Influence of Glucocorticoids on Cellular Senescence Hallmarks in Osteoarthritic Fibroblast-like Synoviocytes
Round 1
Reviewer 1 Report
This study aims to investigate the potential influence of the glucocorticoid prednisolone on the development of cellular senescence within the synovial membrane of human osteoarthritis patients. While the importance of understanding the possibilities of adverse effects of current treatments is clear, the experiments conducted within this manuscript are very preliminary and lack some controls. Ideally this research questions should be addressed using in vivo models and human tissue explants rather than purely in in vitro cultured cells outside of the articular joint. The presentation of negative findings is commended, however the experimental design should be modified and additional controls and functional readouts included in order to support any conclusion.
- The complete staining protocol for p16INK4a is missing.This should include secondary antibodies when applicable, detection methods and counterstains.
- What are the KL scores of the patient samples used for cell culture experiments? The range of the samples used here may make a contribution to the large variability seen in the data sets.
- Figure 1 should include representative images of both low and high KL score samples to demonstrate the difference seen in the quantification.The staining appears to be very localised, what is specific about these areas? Within image 1b alone, there appears to be a lot more than 2% positive cells, how is the quantification calculated?
- The figure legend in figure 1 states that n = 16, however only 16 data points are plotted in total within the 2 groups together.Please correct to show the n numbers referring to the group sizes rather than the total of all samples.
- Why were these doses of prednisolone of used?In order to conclude that IA injection of prednisolone does not cause cellular senescence in the synovial membrane, the concentration and duration that the synovium is exposed to physiologically during treatment should be used.
- Experiments involving western blotting are missing representative gels, b-galactosidase stainings are missing representative images and positive controls.
- The experiments examining the effects of prednisolone on the development of senescence following irradiation do not seem clinically relevant.What evidence is there to suggest this type of irradiation leads to a rate of senescence equivalent to that found in the synovium of OA patients, without additional effects?
- When studying the effects of prednisolone on MSCs present in the synovial membrane, why do authors instead isolate MSCs from the bone marrow?It is also possible to isolate and culture human synovial membrane MSCs, which would be more suitable for testing this hypothesis.
- It is not clear what the authors refer to within the discussion lines 319-320 regarding the ‘spreading’ of senescence.The role of chondrocyte senescence in OA has been well demonstrated (e.g. Jeon et al. 2017 Nature Medicine PMID: 28436958) therefore it is misleading to suggested that senescence within the cartilage does not play a role in OA progression. Senescent cells within the synovial membrane may well secrete a SASP, but this is unlikely to be the only effector of ultimate joint failure.
Author Response
Please see the attachment
Author Response File: Author Response.docx
Reviewer 2 Report
Summary:
Glucocorticoids (GC) are often and controversial used in knee osteoarthritis. Positive and negative effects are seen and discussed. The authors want to analyse the effect of glucocorticoids on cell senescence. Therefore, they did an in-vitro analysis on fibroblast-like synoviocytes (FLS) and mesenchymal stem cells.

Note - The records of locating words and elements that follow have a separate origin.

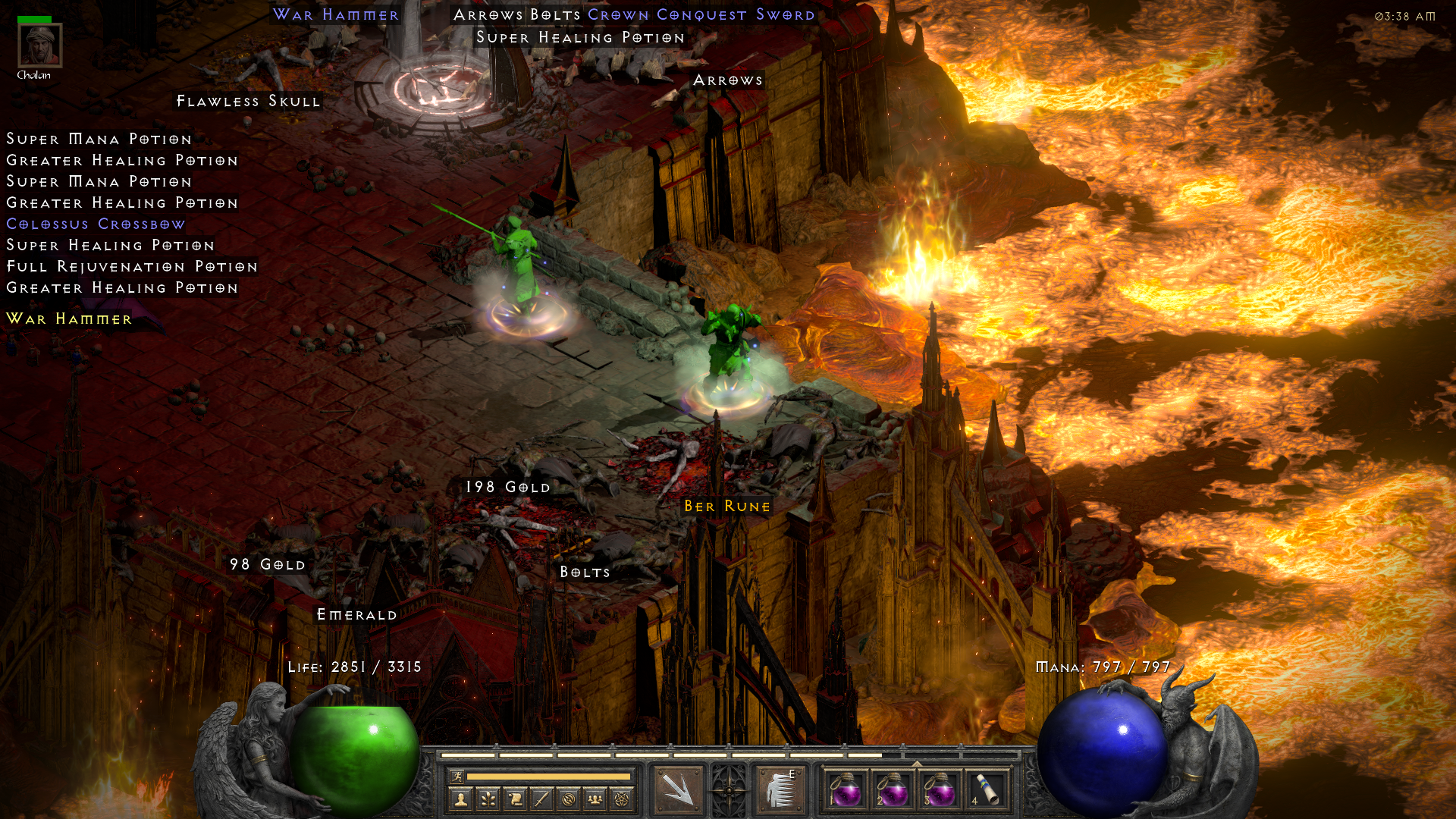This screenshot has height=819, width=1456.
Task: Select the mercenary portrait for Chalan
Action: [40, 46]
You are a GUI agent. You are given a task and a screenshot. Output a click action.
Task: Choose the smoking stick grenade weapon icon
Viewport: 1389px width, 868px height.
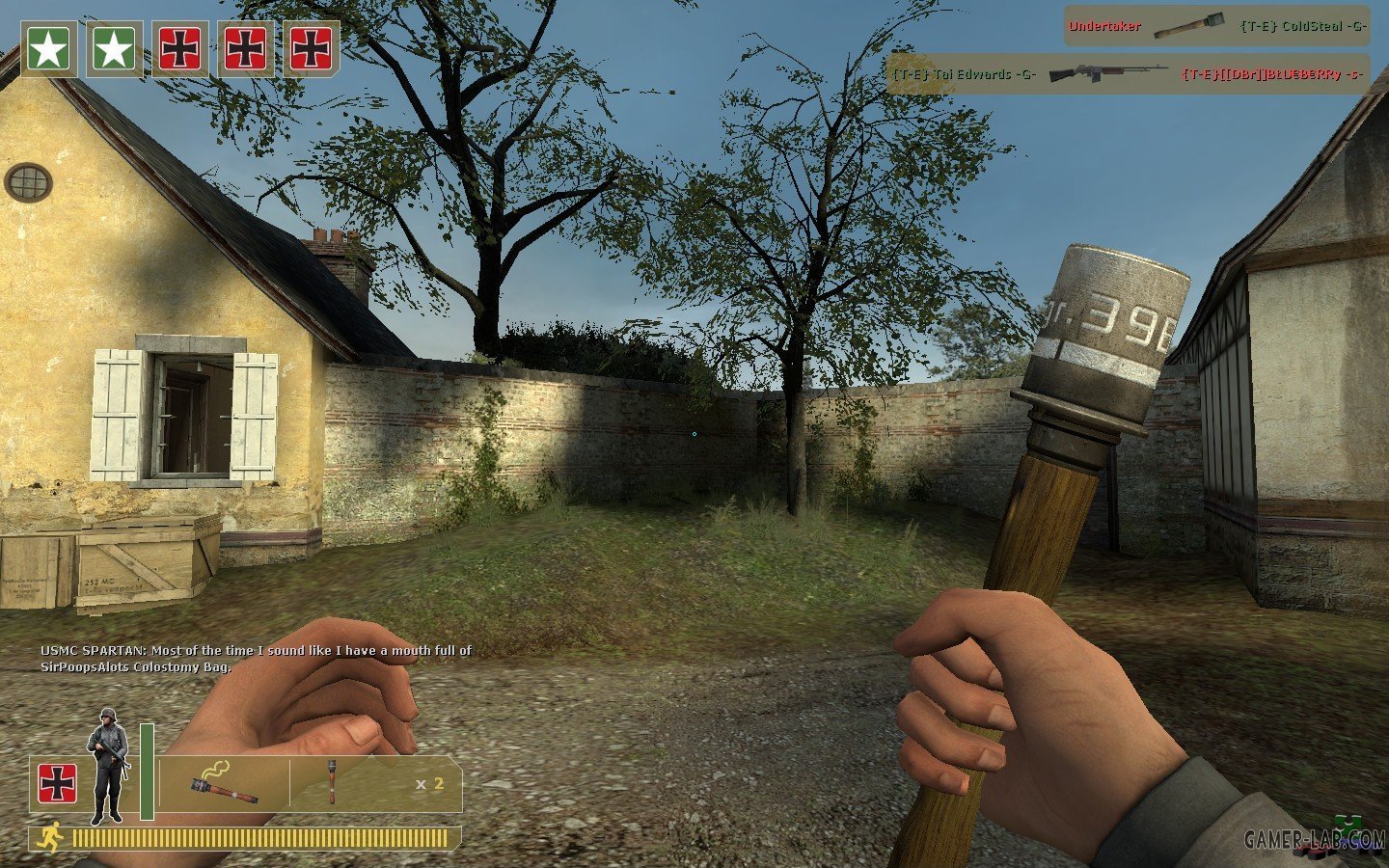(224, 783)
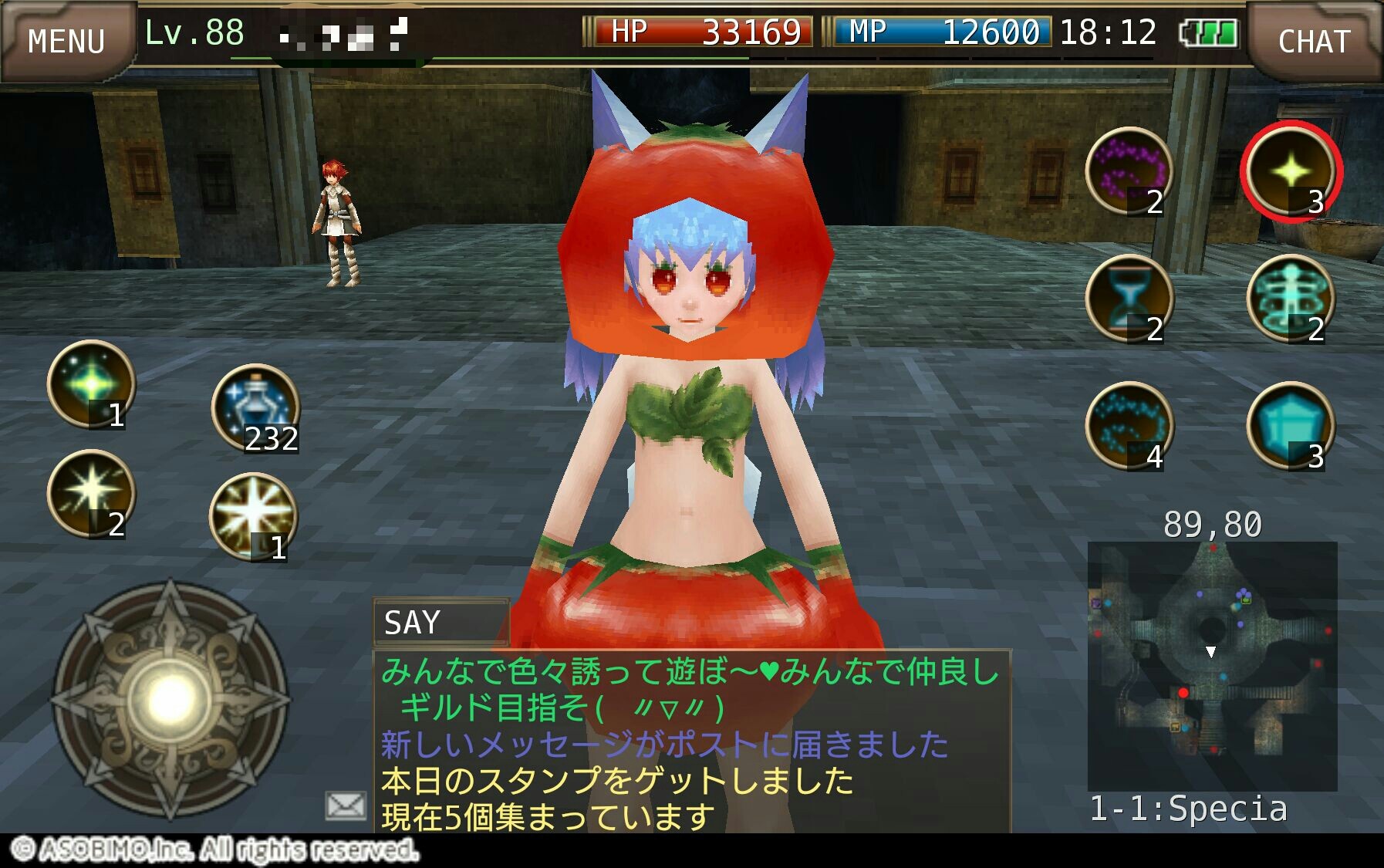Viewport: 1384px width, 868px height.
Task: Open the CHAT panel
Action: click(x=1314, y=40)
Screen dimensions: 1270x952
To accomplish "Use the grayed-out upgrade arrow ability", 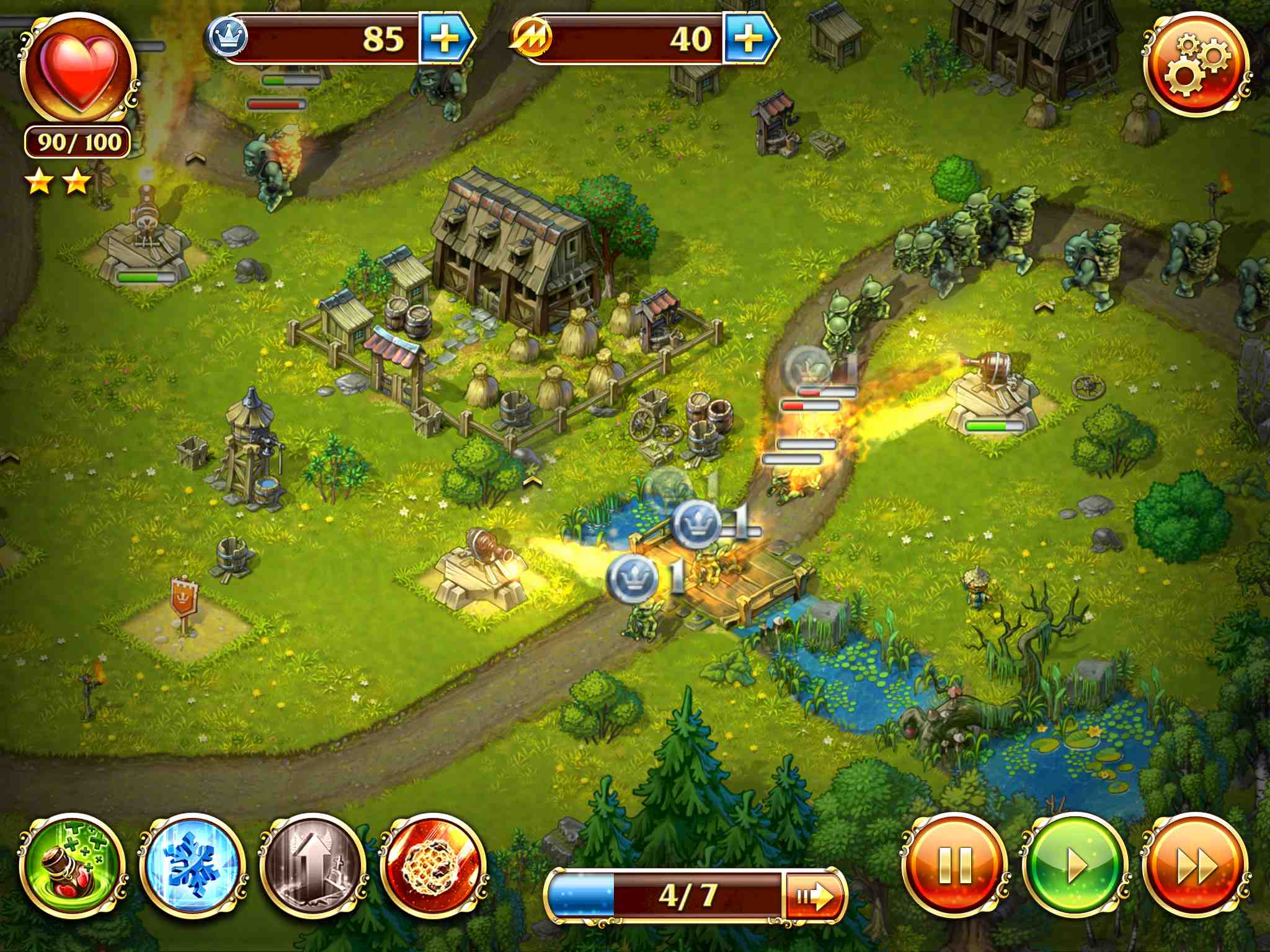I will [313, 865].
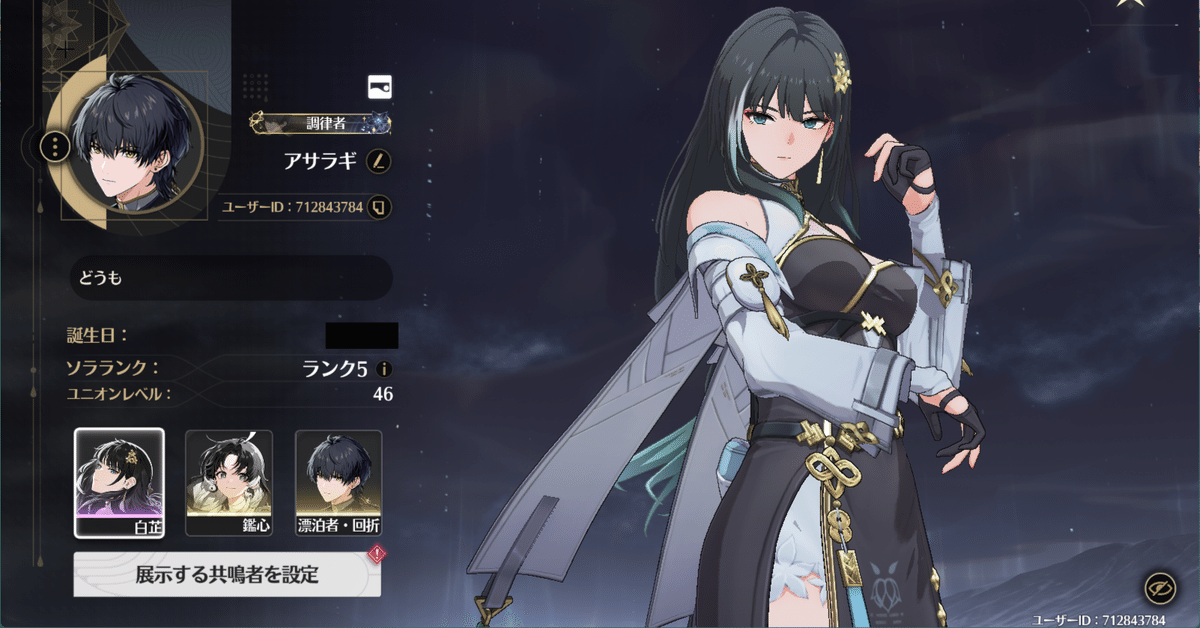Edit the player name アサラギ
Viewport: 1200px width, 628px height.
379,160

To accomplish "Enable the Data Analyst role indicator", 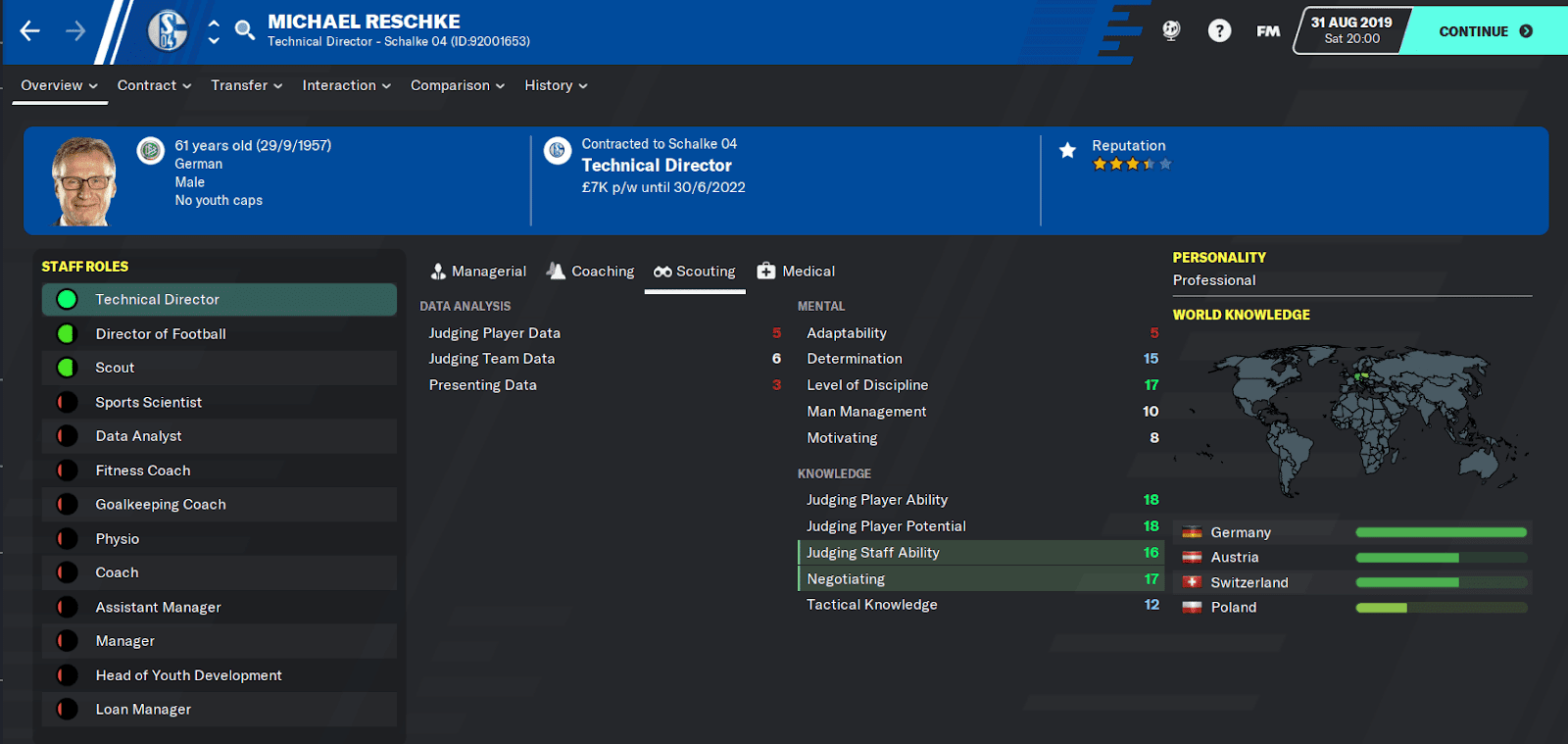I will (66, 436).
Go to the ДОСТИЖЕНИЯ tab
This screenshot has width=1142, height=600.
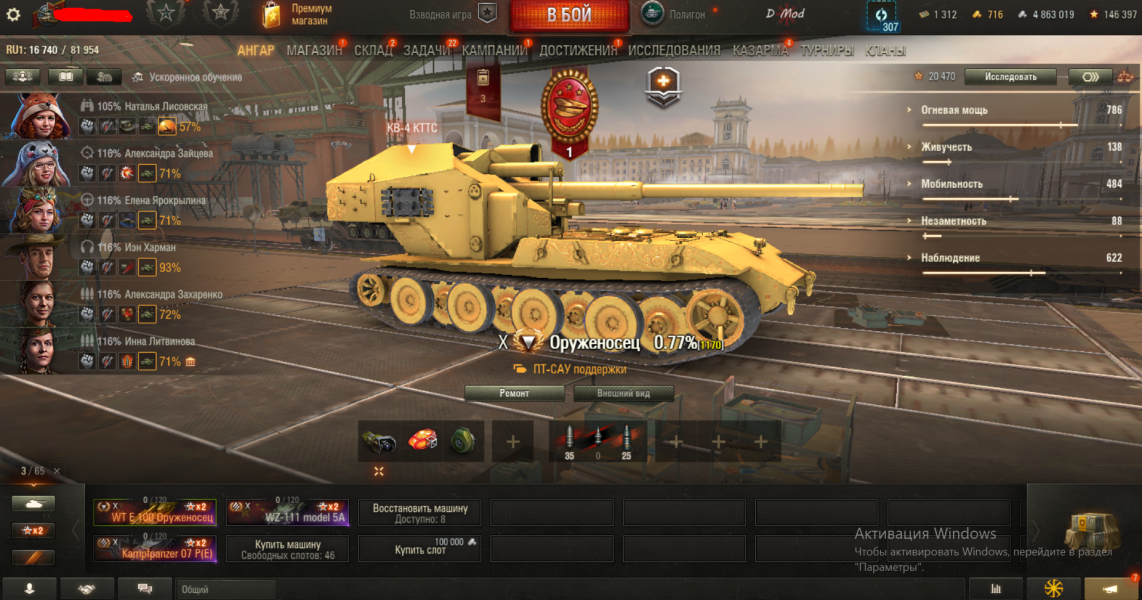point(578,50)
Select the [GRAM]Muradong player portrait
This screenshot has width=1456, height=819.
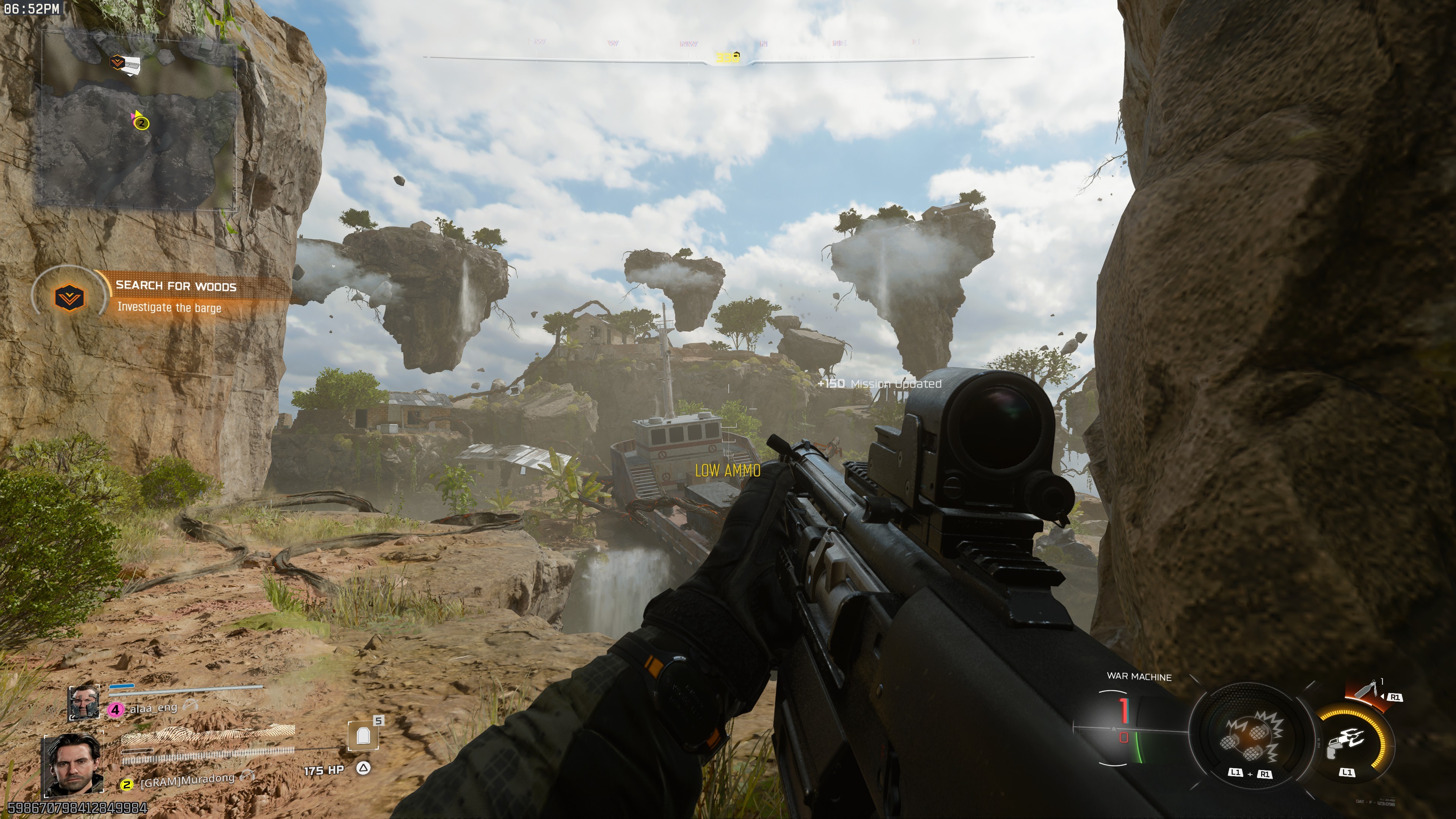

In addition, they perform a senescence process by irradiation for FLS and analyse the ability of GC to stop this process. Main result: Glucocorticoids did not induce a senescence phenotype in vitro for both, FLS and MSc. In contrast, proliferation rate was increased in FLS. However, a started senescence process was not reversible by GC.
M&M:
Fine for me, cell sources and analysis methods are explained in detail. However, they used 24 specimens for FLS cultures. Did they 24 parallel analyses with n=3, 5 or more for any FLS culture? (16 samples instead of 24 for Figure 1)? Because in the legends, I can find n=7, n=10, n=14, n=16. What does it mean?
Results and diagrams:
Results are clear and interesting, no concerns. Well demonstrated by diagrams.
Discussion/Conclusion:
Results were discussed with the existing literature. Limitation as in vitro study is mentioned “reassuring in vitro data”. However, it would be nice to understand what is the next step? In vivo model? What is the clinical relevance? Only presumptions? (Because of in vitro data, or is there more?)